Bermuda’s XL Capital Ltd. announced on Friday that its third quarter results will be lower than anticipated due to higher than expected losses in its North American reinsurance operations primarily from new casualty claims for the 1997 to 2000 underwriting years.
As a result it expects “third quarter 2003 net income to be reduced by approximately $184 million pre-tax or $160 million after-tax, or approximately $1.16 per ordinary share, compared to analysts’ current expectations.”
Standard & Poor’s Ratings Services reacted almost immediately by placing XL’s ‘A+’ counterparty credit, ‘A+’ senior unsecured debt, and ‘A-‘ preferred stock ratings on CreditWatch with negative implications.

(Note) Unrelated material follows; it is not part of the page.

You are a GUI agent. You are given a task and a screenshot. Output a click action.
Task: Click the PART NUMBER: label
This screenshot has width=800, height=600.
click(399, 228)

The action also included XL’s other core holding companies and the ‘AA’ counterparty credit and financial strength ratings on the members of the XL America Pool.
S&P said its action was a direct result of the “further reserve strengthening at XL Reinsurance America Inc. (formerly known as NAC Reinsurance Corp. [North American Casualty Re]) of $214 million in the first three quarters of 2003 (including $184 million in the third quarter).” It added, “the strengthening related to additional claims development in core casualty lines was outside of expectations and existing loss trends.”
XL CEO Brian M. O’Hara was plainly concerned. “I am personally leading a review of this book of business, which will include an intensive claims audit and review of the ceding company claims files that will be completed by year end,” he stated.
S&P said it expected the review would lead XL to “replenish the reserve losses through capital markets activity following the completion of the study.” It added that the ratings of the parent company were “placed on CreditWatch negative because the amount and type of capital raised could lead to a widening of the notching between the financial strength ratings on the other core operating companies and the debt ratings on the holding company.” The rating agency’s announcement added that it doesn’t “expect the impact on the debt ratings to be greater than one notch., ” and it added that “if the nonstandard notching remains, the ratings will be affirmed.”
O’Hara noted: “The underwriting years in the late 1990’s were among the worst in the industry’s history for North American casualty business. Many primary insurers are continuing to see loss development beyond historical patterns due to the marked expansion of liability in the U.S. tort system. The claims stem from the former NAC Re book, primarily from general liability, medical malpractice, professional lines and surety.
“I intend to fully address our exposure to the 1997 through 2000 North American casualty reinsurance book written by the former NAC Re so that it will not adversely affect our financial results in 2004 and beyond,” he continued.
XL will hold an analysts’ conference call at 9:00 a.m. EDT on Monday, October 20, 2003, to discuss these developments. The call will be simultaneously webcast and can be accessed through XL’s website at www.xlcapital.com.
The Company will report third quarter results after the close of market trading on October 29, 2003.